Exclude the pictures, then copy all remaining records exactly.

□ □ □

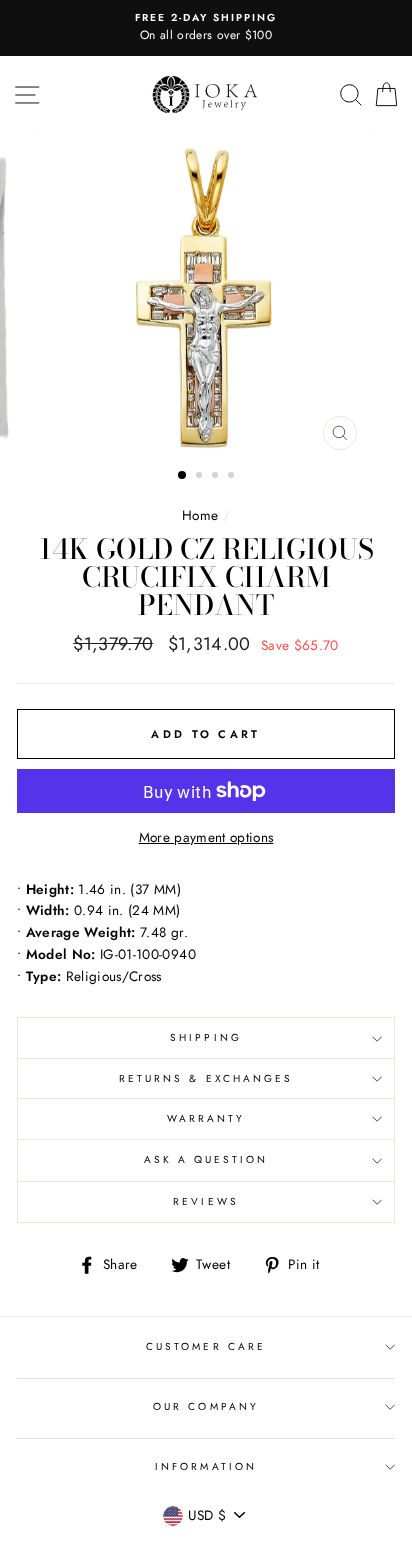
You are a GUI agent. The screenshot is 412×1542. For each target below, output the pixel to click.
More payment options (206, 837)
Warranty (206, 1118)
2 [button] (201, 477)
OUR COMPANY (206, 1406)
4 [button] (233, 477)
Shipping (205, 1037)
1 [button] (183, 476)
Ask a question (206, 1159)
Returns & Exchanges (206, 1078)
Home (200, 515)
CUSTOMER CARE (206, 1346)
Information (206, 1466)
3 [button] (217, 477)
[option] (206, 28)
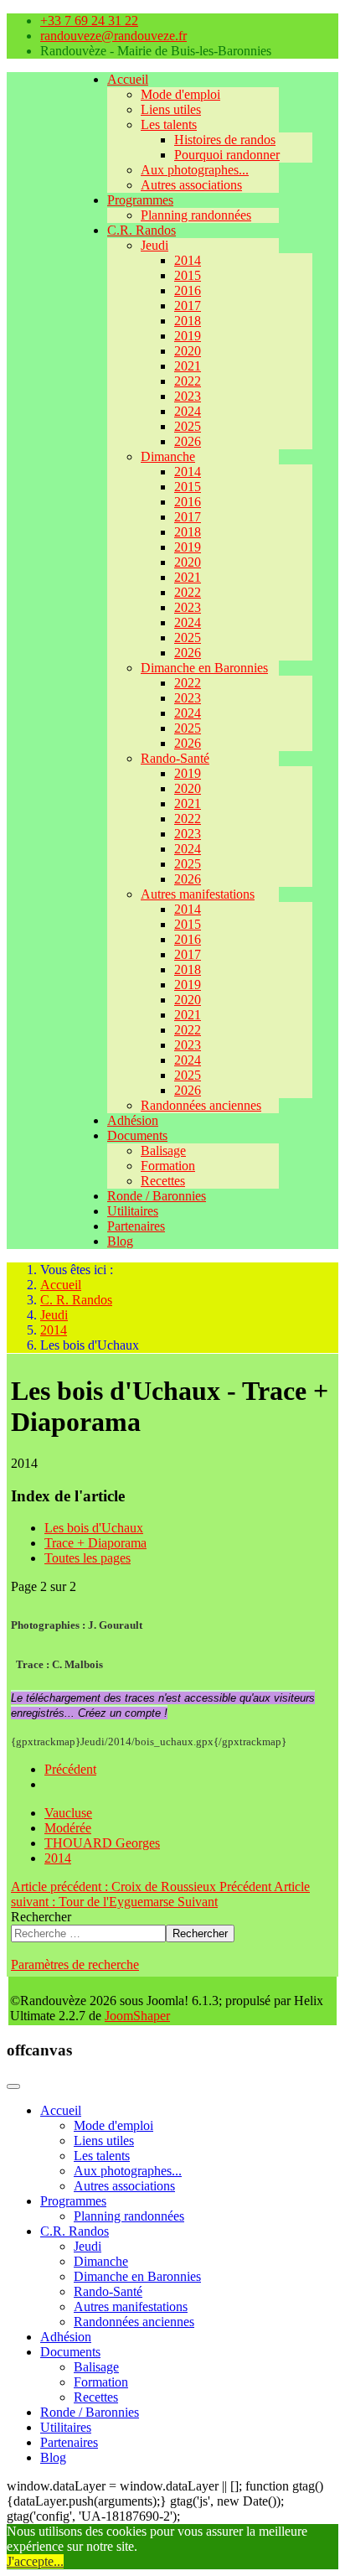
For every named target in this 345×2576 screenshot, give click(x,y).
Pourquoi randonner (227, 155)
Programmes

□ □ □

Answer to this exercise
You are a GUI agent. The screenshot is 412×1542. For each target below, output the pixel to click.
More payment options (206, 837)
Warranty (206, 1118)
2 [button] (201, 477)
OUR COMPANY (206, 1406)
4 [button] (233, 477)
Shipping (205, 1037)
1 [button] (183, 476)
Ask a question (206, 1159)
Returns & Exchanges (206, 1078)
Home (200, 515)
CUSTOMER CARE (206, 1346)
Information (206, 1466)
3 [button] (217, 477)
[option] (206, 28)
For every named target in this 345×2576 screenshot, give click(x,y).
Pourquoi randonner (227, 155)
Programmes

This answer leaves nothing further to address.